Track down each line below containing the string "tree" and copy it.

● ● ● ●

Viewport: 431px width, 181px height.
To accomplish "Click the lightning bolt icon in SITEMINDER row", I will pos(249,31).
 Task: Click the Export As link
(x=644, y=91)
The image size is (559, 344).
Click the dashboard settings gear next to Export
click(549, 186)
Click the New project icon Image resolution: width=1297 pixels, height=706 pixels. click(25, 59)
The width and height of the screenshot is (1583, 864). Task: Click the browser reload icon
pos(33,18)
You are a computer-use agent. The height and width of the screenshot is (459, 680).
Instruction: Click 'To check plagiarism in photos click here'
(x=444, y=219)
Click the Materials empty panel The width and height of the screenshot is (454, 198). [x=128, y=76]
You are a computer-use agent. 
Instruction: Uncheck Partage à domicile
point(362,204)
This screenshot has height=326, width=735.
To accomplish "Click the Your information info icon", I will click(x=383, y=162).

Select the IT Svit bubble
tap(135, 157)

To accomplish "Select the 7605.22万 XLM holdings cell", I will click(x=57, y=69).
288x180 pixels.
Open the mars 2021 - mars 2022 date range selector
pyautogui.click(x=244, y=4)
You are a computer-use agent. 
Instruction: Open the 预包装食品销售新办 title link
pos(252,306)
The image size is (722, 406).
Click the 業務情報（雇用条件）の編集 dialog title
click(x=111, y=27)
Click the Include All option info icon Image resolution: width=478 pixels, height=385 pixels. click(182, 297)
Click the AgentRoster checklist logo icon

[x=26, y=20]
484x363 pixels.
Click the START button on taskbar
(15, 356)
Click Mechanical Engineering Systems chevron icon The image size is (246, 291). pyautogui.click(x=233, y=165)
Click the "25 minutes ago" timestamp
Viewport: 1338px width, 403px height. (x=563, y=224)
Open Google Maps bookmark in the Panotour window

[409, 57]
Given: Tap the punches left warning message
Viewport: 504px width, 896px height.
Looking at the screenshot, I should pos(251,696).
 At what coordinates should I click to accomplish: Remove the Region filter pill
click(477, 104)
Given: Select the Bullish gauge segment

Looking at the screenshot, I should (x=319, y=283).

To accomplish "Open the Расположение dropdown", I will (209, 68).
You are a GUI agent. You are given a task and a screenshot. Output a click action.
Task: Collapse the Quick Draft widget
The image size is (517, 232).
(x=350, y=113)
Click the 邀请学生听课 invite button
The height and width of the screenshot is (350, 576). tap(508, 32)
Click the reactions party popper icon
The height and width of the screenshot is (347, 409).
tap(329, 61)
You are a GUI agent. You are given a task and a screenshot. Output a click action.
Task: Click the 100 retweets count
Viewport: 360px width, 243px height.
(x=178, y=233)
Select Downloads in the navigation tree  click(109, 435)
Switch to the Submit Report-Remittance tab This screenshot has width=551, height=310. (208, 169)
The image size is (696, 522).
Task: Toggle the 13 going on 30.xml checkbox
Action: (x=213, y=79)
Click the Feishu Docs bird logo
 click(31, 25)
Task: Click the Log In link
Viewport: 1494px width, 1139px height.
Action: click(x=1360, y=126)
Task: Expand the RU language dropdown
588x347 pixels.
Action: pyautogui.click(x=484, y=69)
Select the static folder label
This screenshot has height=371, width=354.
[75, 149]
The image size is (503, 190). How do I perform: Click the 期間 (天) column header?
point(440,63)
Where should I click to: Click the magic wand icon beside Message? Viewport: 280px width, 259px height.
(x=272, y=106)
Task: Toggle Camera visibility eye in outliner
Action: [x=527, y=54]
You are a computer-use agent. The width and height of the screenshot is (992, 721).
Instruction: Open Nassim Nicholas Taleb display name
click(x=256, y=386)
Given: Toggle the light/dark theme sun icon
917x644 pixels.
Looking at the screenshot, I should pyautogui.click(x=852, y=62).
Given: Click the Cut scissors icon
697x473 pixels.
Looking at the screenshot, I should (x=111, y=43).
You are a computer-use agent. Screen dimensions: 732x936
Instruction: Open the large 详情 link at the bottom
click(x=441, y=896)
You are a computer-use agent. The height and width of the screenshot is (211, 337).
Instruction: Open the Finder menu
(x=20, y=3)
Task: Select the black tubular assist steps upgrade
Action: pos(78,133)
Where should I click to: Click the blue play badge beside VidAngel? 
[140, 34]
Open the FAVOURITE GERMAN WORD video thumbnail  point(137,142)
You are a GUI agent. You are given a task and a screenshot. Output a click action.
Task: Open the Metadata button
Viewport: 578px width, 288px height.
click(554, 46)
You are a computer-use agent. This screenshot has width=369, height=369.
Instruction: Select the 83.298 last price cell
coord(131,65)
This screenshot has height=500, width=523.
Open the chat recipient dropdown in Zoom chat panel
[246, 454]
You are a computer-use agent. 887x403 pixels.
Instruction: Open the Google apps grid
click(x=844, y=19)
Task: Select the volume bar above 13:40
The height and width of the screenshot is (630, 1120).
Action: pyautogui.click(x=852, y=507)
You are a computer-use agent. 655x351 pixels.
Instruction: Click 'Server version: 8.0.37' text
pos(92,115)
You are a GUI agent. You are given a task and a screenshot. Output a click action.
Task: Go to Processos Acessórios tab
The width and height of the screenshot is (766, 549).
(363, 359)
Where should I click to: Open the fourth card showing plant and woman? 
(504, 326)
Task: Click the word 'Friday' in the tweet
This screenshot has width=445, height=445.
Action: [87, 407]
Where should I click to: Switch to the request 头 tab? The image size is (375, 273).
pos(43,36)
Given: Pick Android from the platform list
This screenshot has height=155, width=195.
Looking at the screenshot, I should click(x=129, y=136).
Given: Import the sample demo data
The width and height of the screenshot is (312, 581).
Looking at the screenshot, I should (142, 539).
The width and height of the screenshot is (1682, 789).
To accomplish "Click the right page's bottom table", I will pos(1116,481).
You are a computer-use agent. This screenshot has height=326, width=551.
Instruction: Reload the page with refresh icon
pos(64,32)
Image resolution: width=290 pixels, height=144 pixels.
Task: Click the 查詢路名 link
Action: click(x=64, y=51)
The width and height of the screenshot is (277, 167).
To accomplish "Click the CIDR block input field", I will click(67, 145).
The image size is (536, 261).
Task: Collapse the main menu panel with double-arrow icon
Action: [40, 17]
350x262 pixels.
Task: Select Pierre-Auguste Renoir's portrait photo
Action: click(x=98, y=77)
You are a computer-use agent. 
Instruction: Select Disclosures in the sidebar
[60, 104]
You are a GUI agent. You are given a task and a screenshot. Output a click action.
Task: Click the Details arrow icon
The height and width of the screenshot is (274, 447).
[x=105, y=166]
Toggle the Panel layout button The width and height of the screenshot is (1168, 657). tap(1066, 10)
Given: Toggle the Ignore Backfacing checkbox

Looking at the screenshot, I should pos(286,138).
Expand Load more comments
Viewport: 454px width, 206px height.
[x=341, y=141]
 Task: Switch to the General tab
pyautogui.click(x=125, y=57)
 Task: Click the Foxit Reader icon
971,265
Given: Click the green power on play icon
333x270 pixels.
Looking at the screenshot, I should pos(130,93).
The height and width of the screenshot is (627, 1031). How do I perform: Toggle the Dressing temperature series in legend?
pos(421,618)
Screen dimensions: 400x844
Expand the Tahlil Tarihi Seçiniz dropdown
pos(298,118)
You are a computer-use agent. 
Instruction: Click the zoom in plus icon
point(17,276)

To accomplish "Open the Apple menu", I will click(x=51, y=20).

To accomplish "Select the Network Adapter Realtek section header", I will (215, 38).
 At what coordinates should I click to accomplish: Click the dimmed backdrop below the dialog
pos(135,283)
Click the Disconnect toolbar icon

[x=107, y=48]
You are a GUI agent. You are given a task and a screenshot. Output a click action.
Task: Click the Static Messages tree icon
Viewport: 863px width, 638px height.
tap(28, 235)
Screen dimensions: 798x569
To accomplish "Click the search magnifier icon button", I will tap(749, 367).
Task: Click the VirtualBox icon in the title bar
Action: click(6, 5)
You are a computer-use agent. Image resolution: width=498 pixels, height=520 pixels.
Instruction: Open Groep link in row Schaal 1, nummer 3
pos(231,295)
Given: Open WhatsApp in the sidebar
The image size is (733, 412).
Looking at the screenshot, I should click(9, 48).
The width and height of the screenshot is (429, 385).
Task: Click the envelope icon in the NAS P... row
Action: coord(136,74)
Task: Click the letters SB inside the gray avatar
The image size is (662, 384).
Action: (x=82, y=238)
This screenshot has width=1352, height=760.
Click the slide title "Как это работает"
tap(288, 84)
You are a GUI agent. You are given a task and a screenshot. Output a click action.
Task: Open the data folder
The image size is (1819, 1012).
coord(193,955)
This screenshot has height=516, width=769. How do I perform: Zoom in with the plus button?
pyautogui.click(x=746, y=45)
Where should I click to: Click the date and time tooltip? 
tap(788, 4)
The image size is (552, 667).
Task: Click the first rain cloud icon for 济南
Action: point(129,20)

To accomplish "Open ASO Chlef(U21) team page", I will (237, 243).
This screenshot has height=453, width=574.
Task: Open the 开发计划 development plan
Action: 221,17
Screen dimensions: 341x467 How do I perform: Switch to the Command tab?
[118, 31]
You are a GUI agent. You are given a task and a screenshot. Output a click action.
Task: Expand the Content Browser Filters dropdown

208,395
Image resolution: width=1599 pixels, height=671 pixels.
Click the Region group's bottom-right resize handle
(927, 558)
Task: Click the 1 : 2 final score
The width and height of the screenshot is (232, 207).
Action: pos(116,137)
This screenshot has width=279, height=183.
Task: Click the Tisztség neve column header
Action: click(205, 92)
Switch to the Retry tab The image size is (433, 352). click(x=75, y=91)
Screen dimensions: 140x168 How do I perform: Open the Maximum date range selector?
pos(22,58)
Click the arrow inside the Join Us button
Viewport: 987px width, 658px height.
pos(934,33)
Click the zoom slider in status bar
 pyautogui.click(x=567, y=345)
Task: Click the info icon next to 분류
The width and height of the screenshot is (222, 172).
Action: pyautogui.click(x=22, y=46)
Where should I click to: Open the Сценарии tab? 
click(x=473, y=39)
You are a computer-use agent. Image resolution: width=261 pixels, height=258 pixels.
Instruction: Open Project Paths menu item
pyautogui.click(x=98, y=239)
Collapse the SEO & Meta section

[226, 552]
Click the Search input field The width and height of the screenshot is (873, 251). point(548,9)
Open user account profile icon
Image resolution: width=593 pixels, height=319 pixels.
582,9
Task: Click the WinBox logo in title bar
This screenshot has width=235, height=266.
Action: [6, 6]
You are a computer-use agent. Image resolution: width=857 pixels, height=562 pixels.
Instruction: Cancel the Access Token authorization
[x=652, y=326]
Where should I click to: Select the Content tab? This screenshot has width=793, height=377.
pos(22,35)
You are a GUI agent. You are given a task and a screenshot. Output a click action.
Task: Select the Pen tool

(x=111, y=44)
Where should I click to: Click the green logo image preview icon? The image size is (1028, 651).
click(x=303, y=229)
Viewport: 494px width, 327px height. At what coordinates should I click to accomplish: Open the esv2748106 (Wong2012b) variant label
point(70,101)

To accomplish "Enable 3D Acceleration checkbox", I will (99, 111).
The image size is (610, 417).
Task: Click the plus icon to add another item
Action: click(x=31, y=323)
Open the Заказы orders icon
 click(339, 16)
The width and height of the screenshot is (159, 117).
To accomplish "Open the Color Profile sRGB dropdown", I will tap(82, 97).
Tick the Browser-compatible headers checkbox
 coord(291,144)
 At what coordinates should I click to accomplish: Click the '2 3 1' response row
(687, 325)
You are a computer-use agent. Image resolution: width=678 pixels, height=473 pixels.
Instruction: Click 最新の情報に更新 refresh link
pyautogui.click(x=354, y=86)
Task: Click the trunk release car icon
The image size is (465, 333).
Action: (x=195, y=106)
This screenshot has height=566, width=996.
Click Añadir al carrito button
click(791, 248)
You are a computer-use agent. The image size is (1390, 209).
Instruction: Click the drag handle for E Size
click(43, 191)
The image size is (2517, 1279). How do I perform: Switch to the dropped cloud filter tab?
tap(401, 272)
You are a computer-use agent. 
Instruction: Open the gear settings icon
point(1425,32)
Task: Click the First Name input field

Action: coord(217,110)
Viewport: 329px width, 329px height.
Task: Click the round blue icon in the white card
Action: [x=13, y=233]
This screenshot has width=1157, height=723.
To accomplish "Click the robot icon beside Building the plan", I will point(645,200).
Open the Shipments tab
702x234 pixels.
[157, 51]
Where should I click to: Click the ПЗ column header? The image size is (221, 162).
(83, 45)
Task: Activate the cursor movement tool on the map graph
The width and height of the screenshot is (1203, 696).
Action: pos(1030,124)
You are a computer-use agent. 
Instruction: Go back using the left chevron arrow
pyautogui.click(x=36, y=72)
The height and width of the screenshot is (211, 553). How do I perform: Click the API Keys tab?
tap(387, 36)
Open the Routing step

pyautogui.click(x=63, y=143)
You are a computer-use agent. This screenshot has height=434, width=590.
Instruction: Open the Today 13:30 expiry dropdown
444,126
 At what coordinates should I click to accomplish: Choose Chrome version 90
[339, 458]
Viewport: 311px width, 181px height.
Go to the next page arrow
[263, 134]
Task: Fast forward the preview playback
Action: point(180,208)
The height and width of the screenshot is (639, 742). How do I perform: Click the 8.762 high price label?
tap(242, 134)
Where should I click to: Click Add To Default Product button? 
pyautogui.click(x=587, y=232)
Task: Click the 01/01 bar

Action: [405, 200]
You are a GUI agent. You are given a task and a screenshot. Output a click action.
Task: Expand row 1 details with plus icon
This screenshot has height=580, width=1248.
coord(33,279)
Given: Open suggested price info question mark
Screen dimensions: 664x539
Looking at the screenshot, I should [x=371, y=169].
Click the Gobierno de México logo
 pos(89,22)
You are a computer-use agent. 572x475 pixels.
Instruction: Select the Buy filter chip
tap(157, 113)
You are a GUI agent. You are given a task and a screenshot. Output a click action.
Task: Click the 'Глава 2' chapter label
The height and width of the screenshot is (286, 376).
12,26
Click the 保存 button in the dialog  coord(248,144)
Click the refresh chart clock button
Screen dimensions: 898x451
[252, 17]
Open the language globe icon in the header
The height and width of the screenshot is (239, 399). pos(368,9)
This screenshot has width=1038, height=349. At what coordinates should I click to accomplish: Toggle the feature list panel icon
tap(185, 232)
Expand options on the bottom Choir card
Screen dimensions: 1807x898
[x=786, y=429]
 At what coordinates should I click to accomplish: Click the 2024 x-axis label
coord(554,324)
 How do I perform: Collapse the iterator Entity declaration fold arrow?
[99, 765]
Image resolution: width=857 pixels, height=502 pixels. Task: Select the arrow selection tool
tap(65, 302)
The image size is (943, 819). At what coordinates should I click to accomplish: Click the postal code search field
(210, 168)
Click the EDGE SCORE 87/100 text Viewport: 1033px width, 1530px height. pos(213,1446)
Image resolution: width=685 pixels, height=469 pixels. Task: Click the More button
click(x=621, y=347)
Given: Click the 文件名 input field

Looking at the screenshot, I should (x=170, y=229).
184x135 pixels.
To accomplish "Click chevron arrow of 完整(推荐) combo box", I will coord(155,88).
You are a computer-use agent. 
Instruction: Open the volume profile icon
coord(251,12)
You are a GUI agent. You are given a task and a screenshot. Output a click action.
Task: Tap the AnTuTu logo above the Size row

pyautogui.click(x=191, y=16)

● ● ● ●

Exercise response:
Select Downloads in the navigation tree  click(109, 435)
Task: Click the Static Messages tree icon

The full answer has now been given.